-- Start --

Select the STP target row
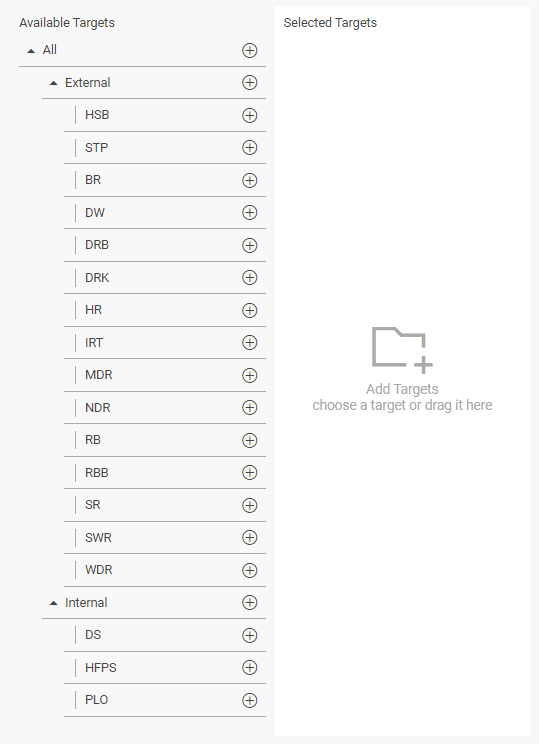This screenshot has width=539, height=744. coord(165,148)
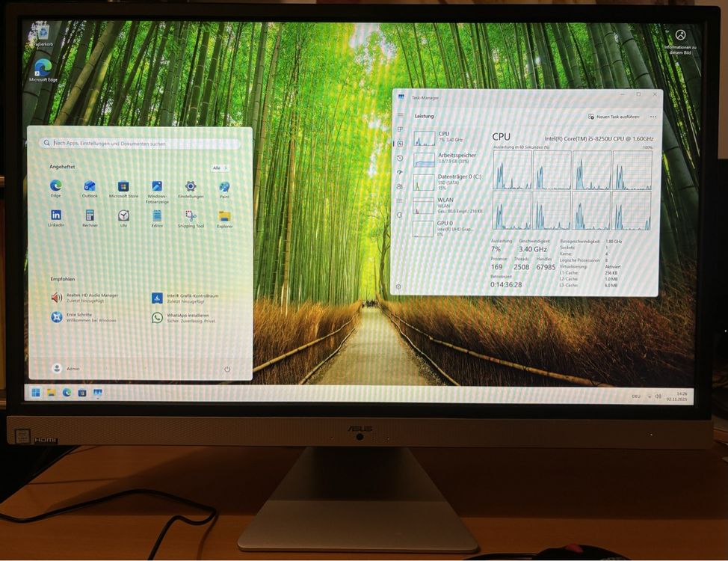
Task: Click the power icon in Start menu
Action: (227, 369)
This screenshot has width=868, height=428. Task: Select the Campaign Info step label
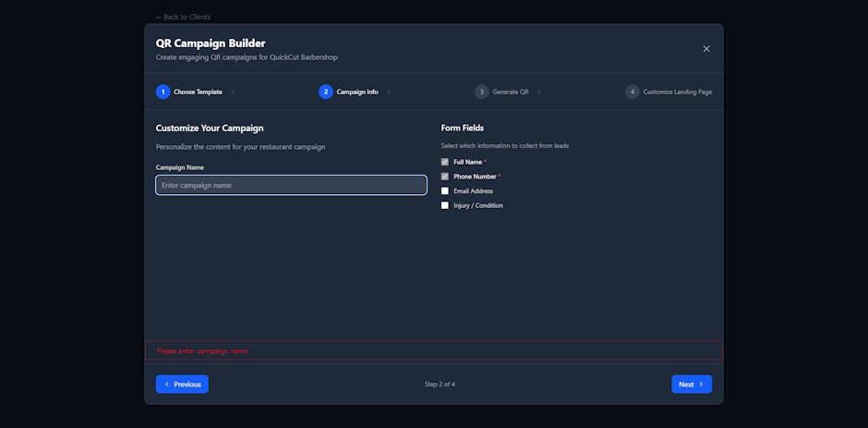coord(357,92)
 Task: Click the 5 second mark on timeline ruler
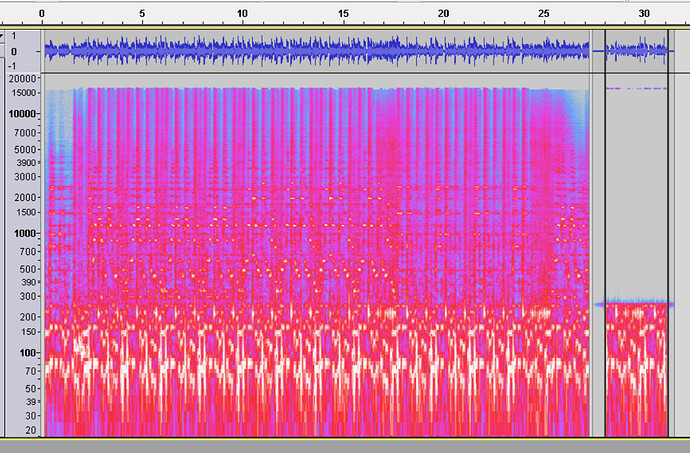(142, 14)
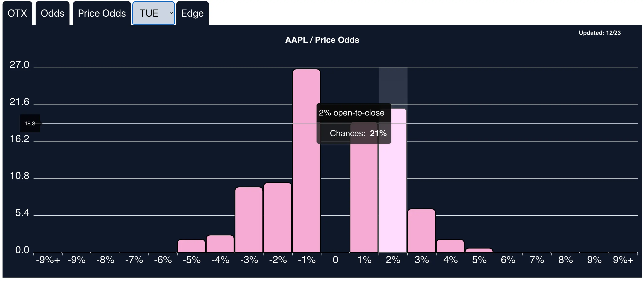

-- End --

__What you will do__.
In all the records, replace "timeline ruler" with "time ruler" and write the lines out again with nothing else changed. Leave the pictures out of your answer.

__Solution for this task__.
Select the STP target row
This screenshot has width=539, height=744. coord(165,148)
Task: Click the power icon in Start menu
Action: (227, 369)
This screenshot has width=868, height=428. Task: Select the Campaign Info step label
coord(357,92)
 Task: Click the 5 second mark on time ruler
(142, 14)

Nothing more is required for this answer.